Darkness! She said to herself one morning like she’d just made a groundbreaking discovery. This thing has a color. Lisa realized that even her recent attempts at ignoring that force weren’t working because they played on what it said, what thoughts it put in her head. Getting back at it or ignoring it, she was still listening. She realized that she had never looked at it. She had never seen what shape or color it had. She’d been afraid that if she did she wouldn’t recover, until that revelation of its darkness came through to her like a beam of light. She jumped from bed and looked around the room. The bed sheets were grey. The wood of the bed was a burned brown, and the walls were an ailing dark beige. She ran to her closet, burned wood, and looked inside. Her clothes were all shades of grey, dark blue, black, and an occasional white, yet at the far end of the rack she found the red coat and umbrella her mother had given her as a gift two years before. She’d thanked her dutifully and accepted the gift, had placed it in her closet and had never thought of it again.
She was unsure if what she’d discovered would help her, but as the rain began to trickle at the window she felt an urge to go out for a walk and have it wash away the noise in her head. She pulled on her new red coat, grabbed her red umbrella and went out, penetrating the grayness around her with a bright red color. It was her final act of defiance. She had initiated a silent war of colors.
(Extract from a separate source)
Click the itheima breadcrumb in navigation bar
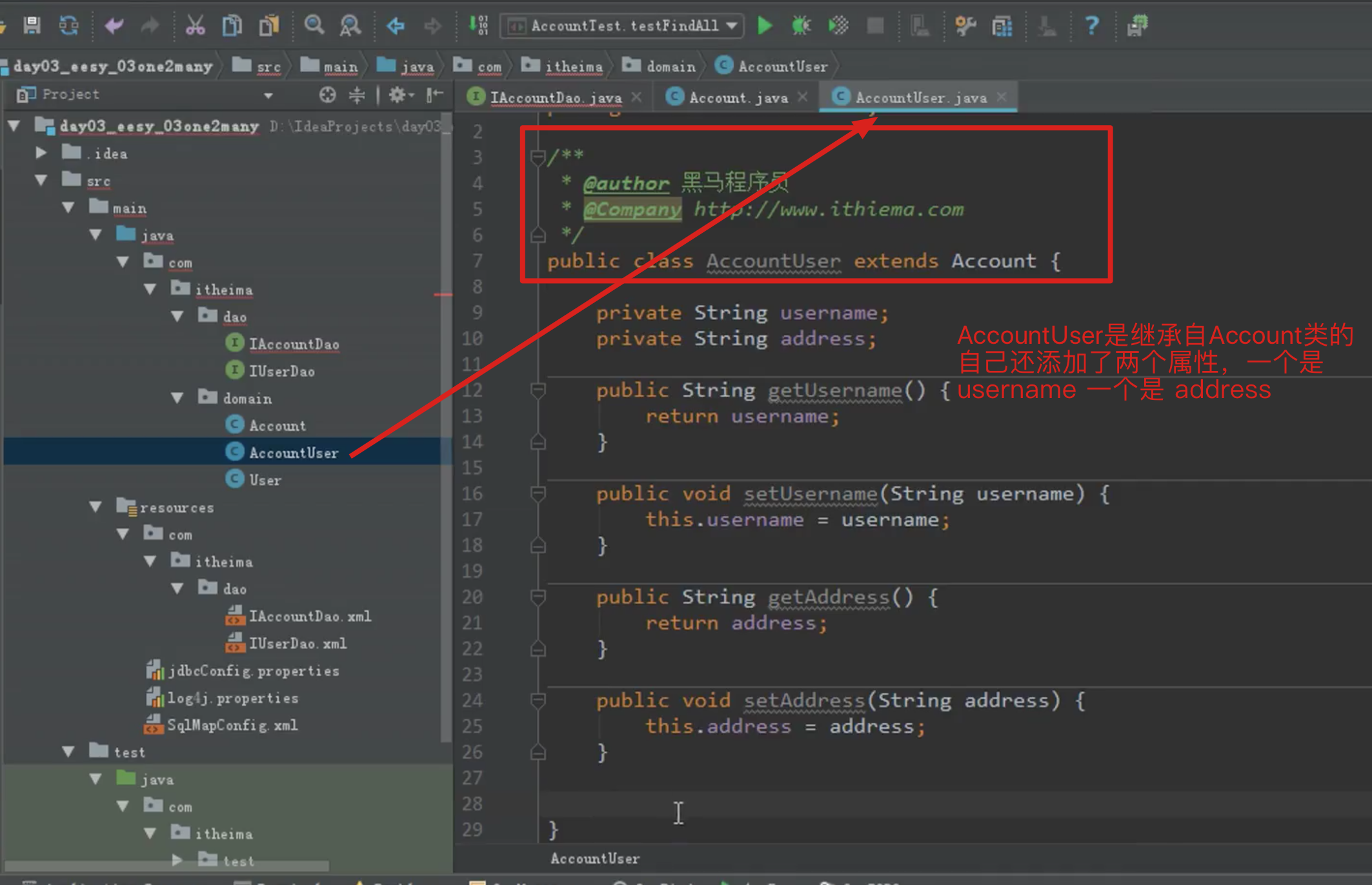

It was daytime and he was not around. She sat on her bed, pushed the dusty shutters open and looked out the window, watching passersby and filling her senses with the spice-filled air. Haj Ali, the owner of the spice shop across the alley sat sipping his tea and counting the notes from his impatient customer for the third time, ignoring his protests. Lady Samira walked past his shop heading to the train station to meet her husband with elaborate make-up and a large wig to replace her old hair-do. She had been going to the train station every Tuesday for fifteen years. A few feet to the right of the shop Mabrook the butcher hammered at the ribs that lay on his table as three cats gathered subtly under his feet waiting for accidental droppings to feast on. A parked Mercedes honked protectively at every donkey cart that tried to pass through the little space it left, its driver impatiently eyeing the window two floors above her and looking at his watch. Her eyes traveled up and across the rooftops to a tiny square of sky she could see through the branches of a lonesome tree that stood outside her small window. She was now ready to leave it all and fly up the sky. Her mind had almost drifted when she suddenly heard the clang of his keys outside. He was back. Her heart began to race and she began to shiver.
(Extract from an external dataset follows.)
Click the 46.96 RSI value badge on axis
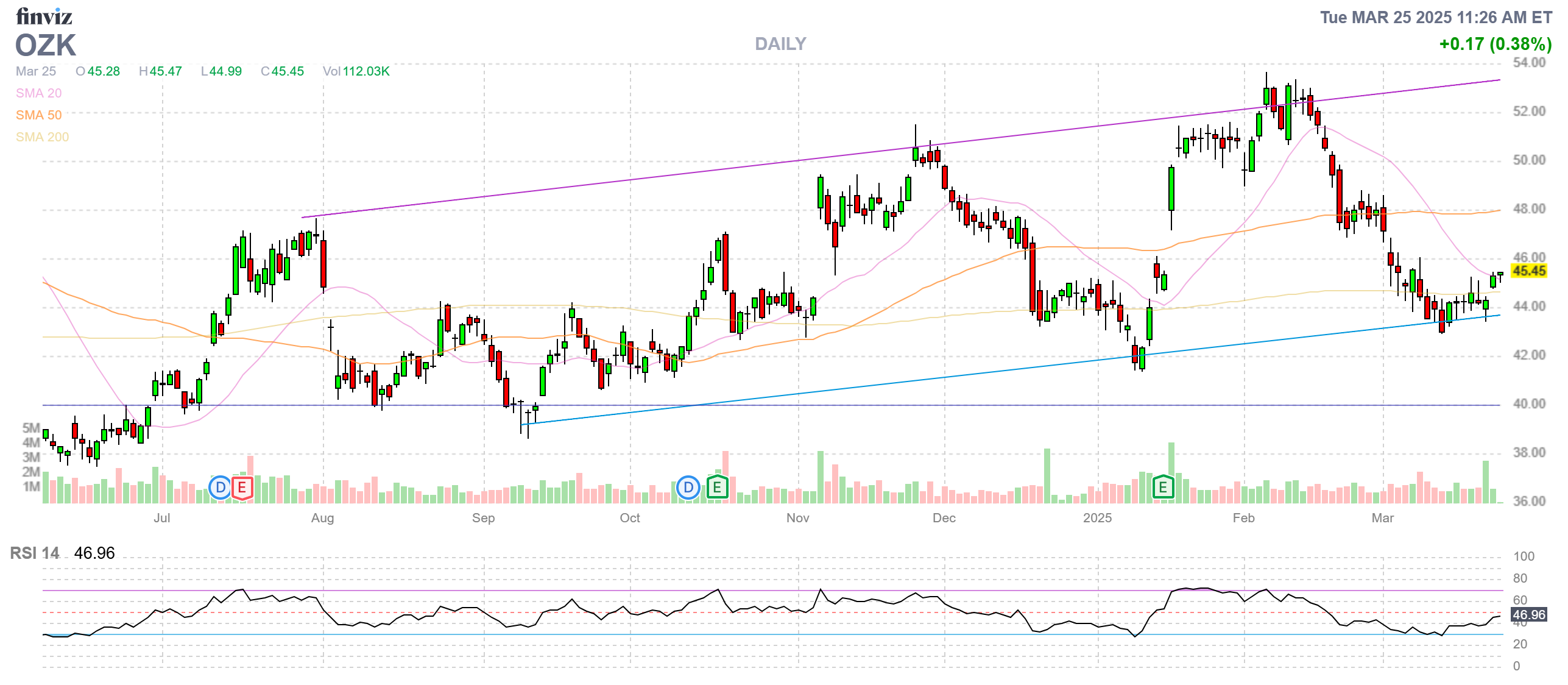This screenshot has width=1568, height=685. 1529,615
At night the scent of the spices subsided as she lay on her bed staring at the darkened tree branches. She breathed the clean air as she relished the stillness of the night outside. The black leaves danced against the small sky that struggled to appear among the clustered shabby buildings. She rubbed her bruised shoulder as her tearful eyes stared at that single spot of sky with focus. Nothing else got into her vision. Nothing else existed. She let her mind wander beyond the leaves and the sky, taking her to another reality. Out there the world was at her feet. She had silk dresses and drove a car like the ladies she liked to watch in traffic lights as she stood crammed in buses. The longer she gazed beyond the leaves the more she was able to travel to another reality. Out there she was someone else. She was free.